# Aspen Shavings



## Cheshire Gleam (Aug 15, 2016)

Carefresh has gotten too expensive for five cages so I'm switching to aspen. My freezer is quite small, therefore the huge bag can't fit and baking it isn't an option unless tips for doing so can be provided. Are there any other alternatives for ridding of potential mites?


----------



## raisin (Sep 22, 2014)

Diatomaceous earth is a white powder that is made of the exoskeletons of microscopic dead diatoms (creatures). It kills bugs and things with exoskeletons by slicing up the exoskeletons, but is harmless to mammals and worms. Many people sprinkle it over their gardens to keep aphids, and, roaches and the like off their veggies. It does not use any chemicals, meaning it is very safe ( I have even used it on a nest of week old mice). "DE" is excellent for killing mite and fleas, and even internal parasites. It's very cheap at diatomaceousearth.com. A 1 lb bag is a lot.

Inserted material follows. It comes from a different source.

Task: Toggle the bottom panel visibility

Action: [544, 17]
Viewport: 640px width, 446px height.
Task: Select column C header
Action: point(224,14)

Make sure it is FOOD safe, since the mice will probably ingest a bit of it.

When my mice got mites, I sprinkled it around their bedding and on their backs every time I cleaned for 4 weeks. It kills the adult mites instantly, but I had to keep sprinkling to kill any larva that got left behind as eggs. I also have cured some "feeder" mice of worms with it by mixing it into their drinking water for a day or two - just enough to make the water foggy.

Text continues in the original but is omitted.